This may be the most straightforward of all the slogans yet: Don’t malign others. Don’t talk bad about people. Do not criticize them, talk behind their backs, ridicule them. Don’t think the worst about them when you want people to think the best of you. This is a basic lesson in human kindness.
And yet, it’s a needed reminder, isn’t it? Because as much as we want to say we’re mature adults, we probably do this a lot more than we think. Someone criticizes us, or even gently points something out to us, and there we go, finding some little nit-picky rude thing to say as a response. It doesn’t even have to be face to face. Nowadays, we can scroll through social media and just fling jabs and put-downs all over the place at people, whether out loud or in our heads.
The word “malign” seems well-chosen. Because these negative words and comments are malignant. That is, they invade and destroy the health and well-being of others. And not only others, but ourselves also. We kid ourselves if we think we can throw daggers at other people and not have it affect us, too.

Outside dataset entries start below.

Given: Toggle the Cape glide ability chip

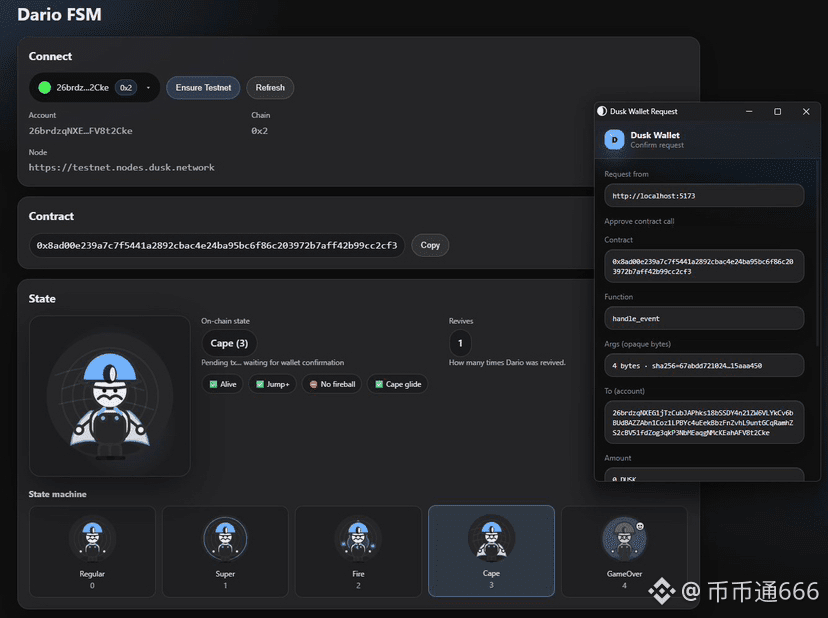Looking at the screenshot, I should [x=397, y=384].
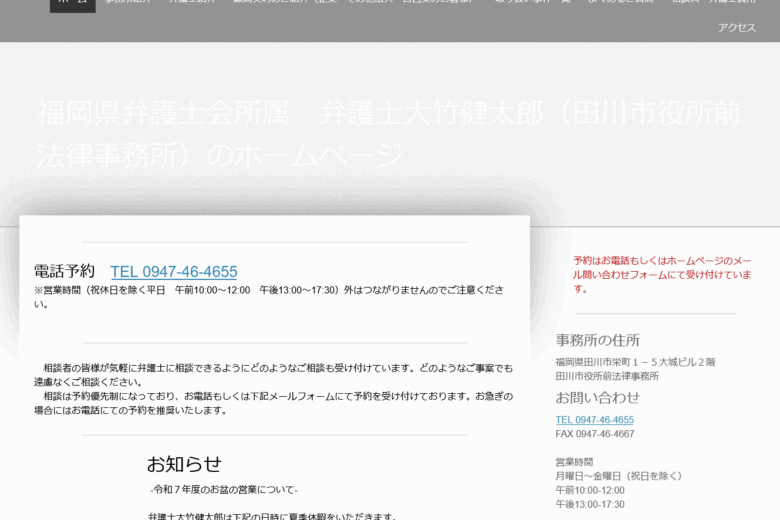The width and height of the screenshot is (780, 520).
Task: Open the 相談料・弁護士費用 navigation item
Action: point(713,4)
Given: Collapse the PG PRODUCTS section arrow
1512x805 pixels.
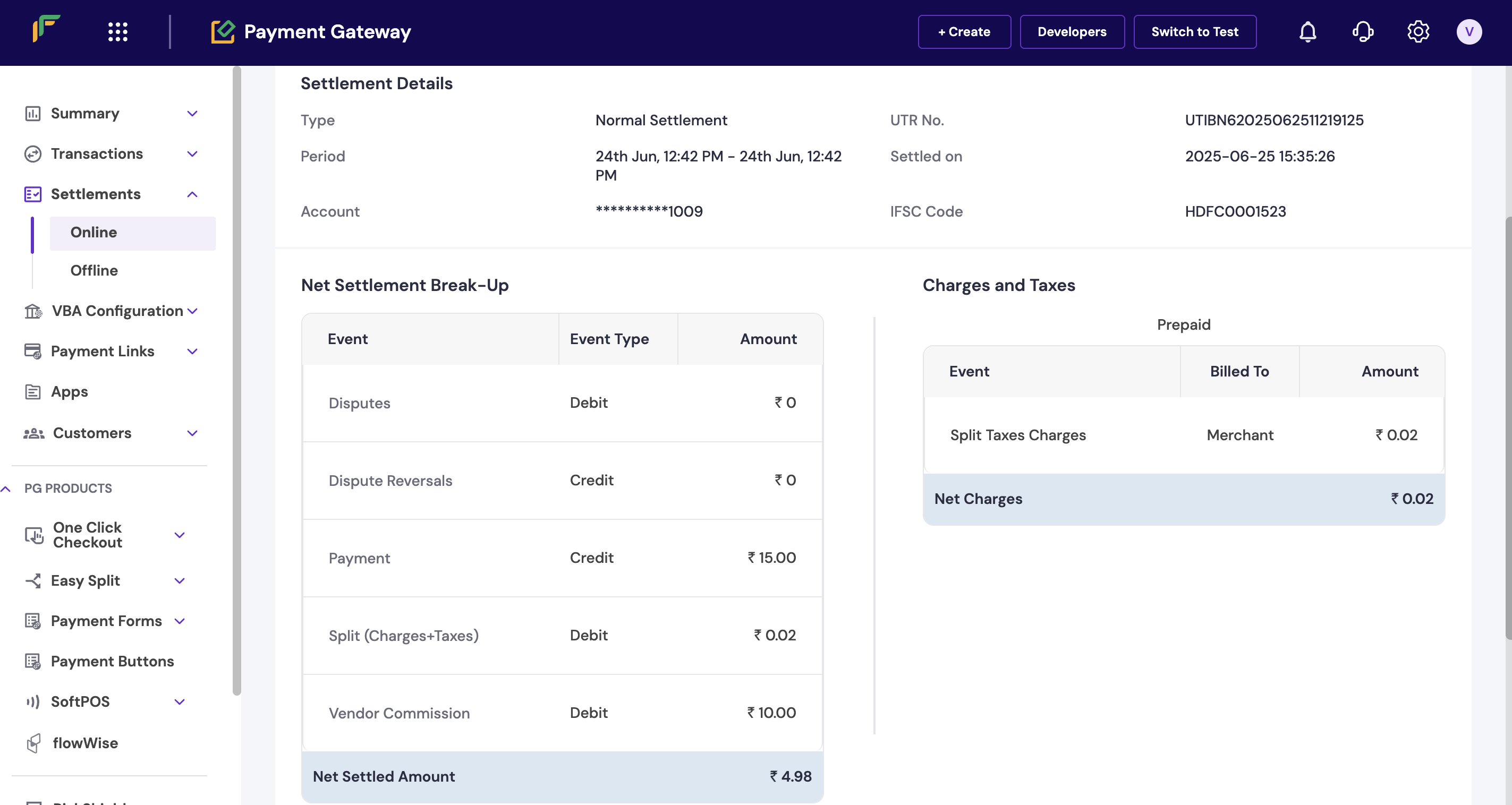Looking at the screenshot, I should coord(6,489).
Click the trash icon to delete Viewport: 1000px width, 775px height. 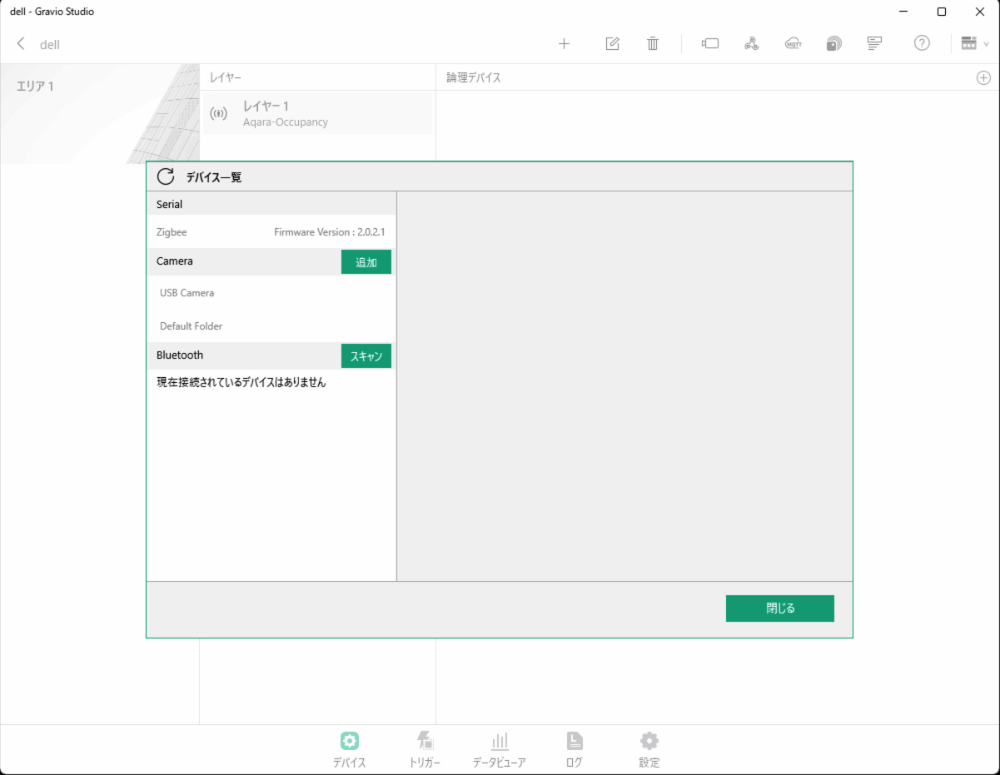point(652,43)
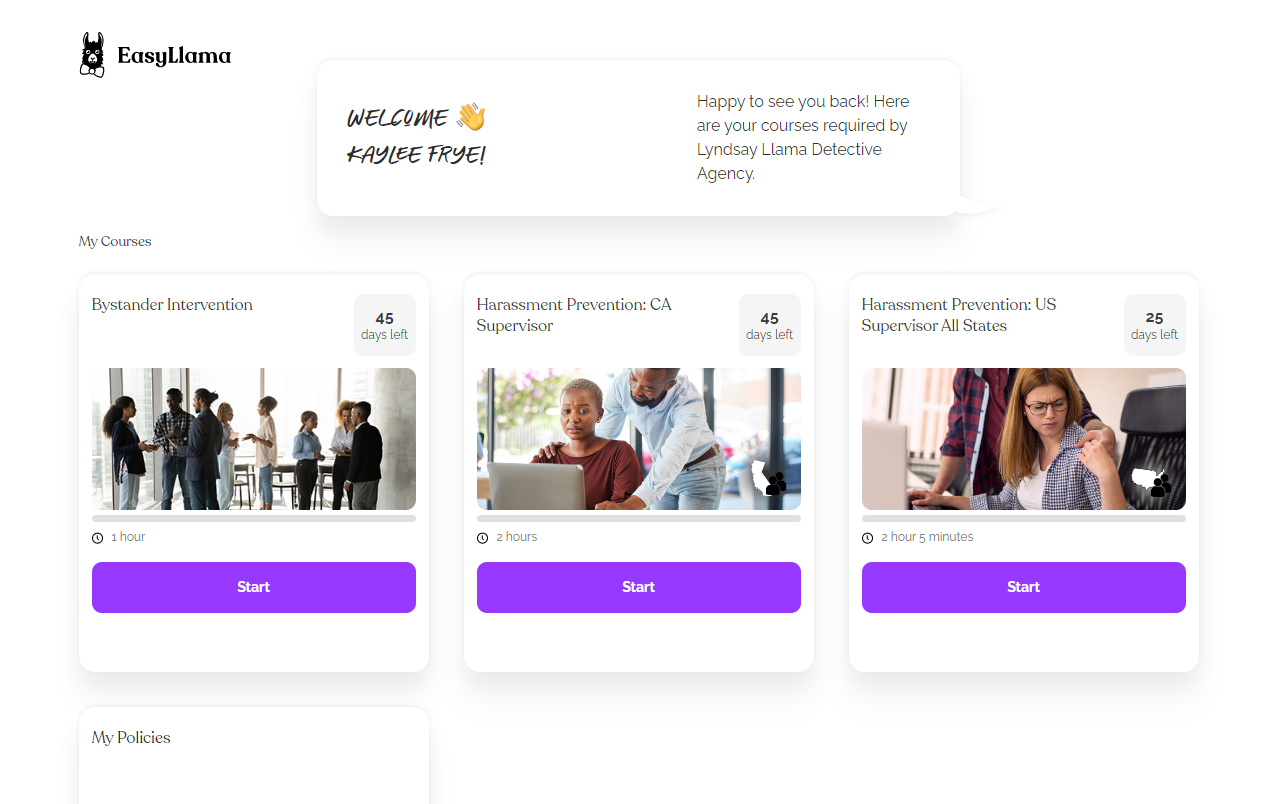Click the EasyLlama llama logo icon
1284x804 pixels.
point(92,55)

Trungpa Rinpoche said that often when we throw shade on others, we do it because we think it will make us look better or more virtuous. In reality, the opposite is true. Even if the other person deserves criticism, the minute we give it, we put ourselves right in the gutter with them, so to speak. If we want to protect our virtue so much, a better defense is to keep our mouths shut. (I always like to add the caveat: this doesn’t mean staying silent on abuse or injustice! I hope you all know that’s never what I mean. This is in the realm of “personal offense” that is not overtly harmful or abusive.)
The truth is, something happens when we malign others. We violate the connection between us, and that connection comes from a holy place. To me, everything in this world that has gone sideways starts when we do something to harm the connection we have with others. If we don’t malign others, far less would go sideways.
If compassion is our goal, we’ll make it a high personal priority that we don’t malign others. Instead, we can choose to build people up, invest in them rather than invade them with negativity. Practice holding your tongue this week. And then, if that seems easy, practice holding your thoughts. See if you can foster more compassion than derision this week.